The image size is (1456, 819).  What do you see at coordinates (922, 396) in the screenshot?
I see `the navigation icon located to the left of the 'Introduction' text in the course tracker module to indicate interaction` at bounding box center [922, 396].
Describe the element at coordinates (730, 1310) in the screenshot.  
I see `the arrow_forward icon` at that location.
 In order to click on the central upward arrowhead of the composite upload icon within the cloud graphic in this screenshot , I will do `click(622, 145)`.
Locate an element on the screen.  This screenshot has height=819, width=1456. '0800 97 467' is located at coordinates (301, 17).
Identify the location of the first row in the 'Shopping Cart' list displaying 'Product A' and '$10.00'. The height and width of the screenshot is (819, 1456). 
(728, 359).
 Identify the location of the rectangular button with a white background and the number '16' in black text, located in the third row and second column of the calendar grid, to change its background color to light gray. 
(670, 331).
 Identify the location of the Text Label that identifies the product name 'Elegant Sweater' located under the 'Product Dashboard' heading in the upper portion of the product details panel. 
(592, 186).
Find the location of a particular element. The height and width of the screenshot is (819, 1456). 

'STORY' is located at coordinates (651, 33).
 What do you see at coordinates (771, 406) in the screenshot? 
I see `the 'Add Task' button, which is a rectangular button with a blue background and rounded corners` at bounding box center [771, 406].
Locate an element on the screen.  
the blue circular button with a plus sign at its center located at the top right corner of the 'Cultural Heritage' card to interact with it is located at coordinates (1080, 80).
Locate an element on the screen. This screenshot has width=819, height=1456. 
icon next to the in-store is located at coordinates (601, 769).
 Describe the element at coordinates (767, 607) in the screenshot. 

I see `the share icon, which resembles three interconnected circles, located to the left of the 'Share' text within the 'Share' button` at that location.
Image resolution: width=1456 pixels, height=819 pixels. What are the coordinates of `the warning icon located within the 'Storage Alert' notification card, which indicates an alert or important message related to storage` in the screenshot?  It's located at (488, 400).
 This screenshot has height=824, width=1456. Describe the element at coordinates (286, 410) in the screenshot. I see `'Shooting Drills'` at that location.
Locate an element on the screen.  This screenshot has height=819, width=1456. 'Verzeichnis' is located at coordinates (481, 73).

......

### REQUIRED TASK
Repeat every one of the items above word for word, with nothing changed.

### RESPONSE TO THIS TASK
The image size is (1456, 819).  What do you see at coordinates (922, 396) in the screenshot?
I see `the navigation icon located to the left of the 'Introduction' text in the course tracker module to indicate interaction` at bounding box center [922, 396].
Describe the element at coordinates (730, 1310) in the screenshot.  
I see `the arrow_forward icon` at that location.
 In order to click on the central upward arrowhead of the composite upload icon within the cloud graphic in this screenshot , I will do `click(622, 145)`.
Locate an element on the screen.  This screenshot has height=819, width=1456. '0800 97 467' is located at coordinates (301, 17).
Identify the location of the first row in the 'Shopping Cart' list displaying 'Product A' and '$10.00'. The height and width of the screenshot is (819, 1456). 
(728, 359).
 Identify the location of the rectangular button with a white background and the number '16' in black text, located in the third row and second column of the calendar grid, to change its background color to light gray. 
(670, 331).
 Identify the location of the Text Label that identifies the product name 'Elegant Sweater' located under the 'Product Dashboard' heading in the upper portion of the product details panel. 
(592, 186).
Find the location of a particular element. The height and width of the screenshot is (819, 1456). 

'STORY' is located at coordinates (651, 33).
 What do you see at coordinates (771, 406) in the screenshot? 
I see `the 'Add Task' button, which is a rectangular button with a blue background and rounded corners` at bounding box center [771, 406].
Locate an element on the screen.  
the blue circular button with a plus sign at its center located at the top right corner of the 'Cultural Heritage' card to interact with it is located at coordinates (1080, 80).
Locate an element on the screen. This screenshot has width=819, height=1456. 
icon next to the in-store is located at coordinates (601, 769).
 Describe the element at coordinates (767, 607) in the screenshot. 

I see `the share icon, which resembles three interconnected circles, located to the left of the 'Share' text within the 'Share' button` at that location.
Image resolution: width=1456 pixels, height=819 pixels. What are the coordinates of `the warning icon located within the 'Storage Alert' notification card, which indicates an alert or important message related to storage` in the screenshot?  It's located at (488, 400).
 This screenshot has height=824, width=1456. Describe the element at coordinates (286, 410) in the screenshot. I see `'Shooting Drills'` at that location.
Locate an element on the screen.  This screenshot has height=819, width=1456. 'Verzeichnis' is located at coordinates (481, 73).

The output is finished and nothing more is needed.